Michael J. Simon, Esq.

Secretary

International Securities Exchange Holdings, Inc.

60 Broad Street

New York, New York 10004

(212) 943-2400

(Name, address and telephone number of agent for service)

 


Please address a copy of all communications to:

Andrea Rattner, Esq.

Proskauer Rose LLP

1585 Broadway

New York, New York 10036

(212) 969-3000

 



Deregistration of Securities

This Post-Effective Amendment No. 2 relates to the Registration Statement of International Securities Exchange Holdings, Inc. (the “Company”) filed on Form S-8 (File No. 333-123200) which registered the shares of common stock of the Company (the “Common Stock”) offered under the following plans:

 

  1. The International Securities Exchange Holdings, Inc. Stock Option Plan (formerly known as the International Securities Exchange, Inc. Stock Option Plan);

 

  2. The International Securities Exchange Holdings, Inc. Stock Purchase Plan (formerly known as the International Securities Exchange, Inc. Stock Purchase Plan); and

 

  3. The International Securities Exchange Holdings, Inc. Omnibus Stock Plan (formerly known as the International Securities Exchange, Inc. Omnibus Stock Plan) (collectively, the “Plans”).

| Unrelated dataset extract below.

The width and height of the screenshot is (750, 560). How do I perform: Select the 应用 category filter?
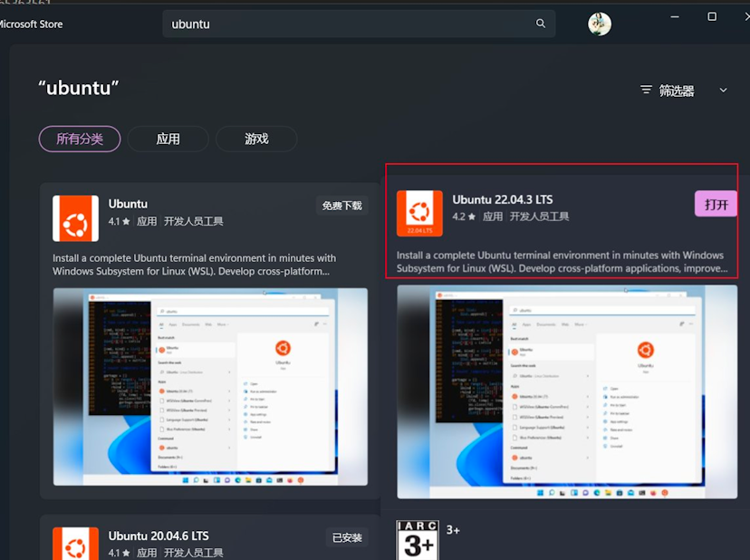[x=168, y=139]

In connection with the Agreement and Plan of Merger dated as of April 30, 2007 by and among Eurex Frankfurt AG, Ivan Acquisition Co. and the Company, the Company will no longer offer Common Stock under the Plans. Accordingly, the Company hereby deregisters all of the Common Stock previously registered under its Registration Statement on Form S-8 (File No. 333-123200) and remaining available thereunder.


SIGNATURE

Pursuant to the requirements of the Securities Act of 1933, the Company certifies that it has reasonable grounds to believe that it meets all of the requirements for filing on Form S-8 and has duly caused this Post-Effective Amendment No. 2 to its Registration Statement on Form S-8 (File No. 333-123200) to be signed on its behalf by the undersigned, thereunto duly authorized, in the City of New York and the State of New York, on December 20, 2007.

 

INTERNATIONAL SECURITIES

EXCHANGE HOLDINGS, INC.

By:

  /s/ David Krell

Name:

  David Krell

Title:

  President and Chief Executive Officer
Intntl Sec Exchange (NYSE:ISE)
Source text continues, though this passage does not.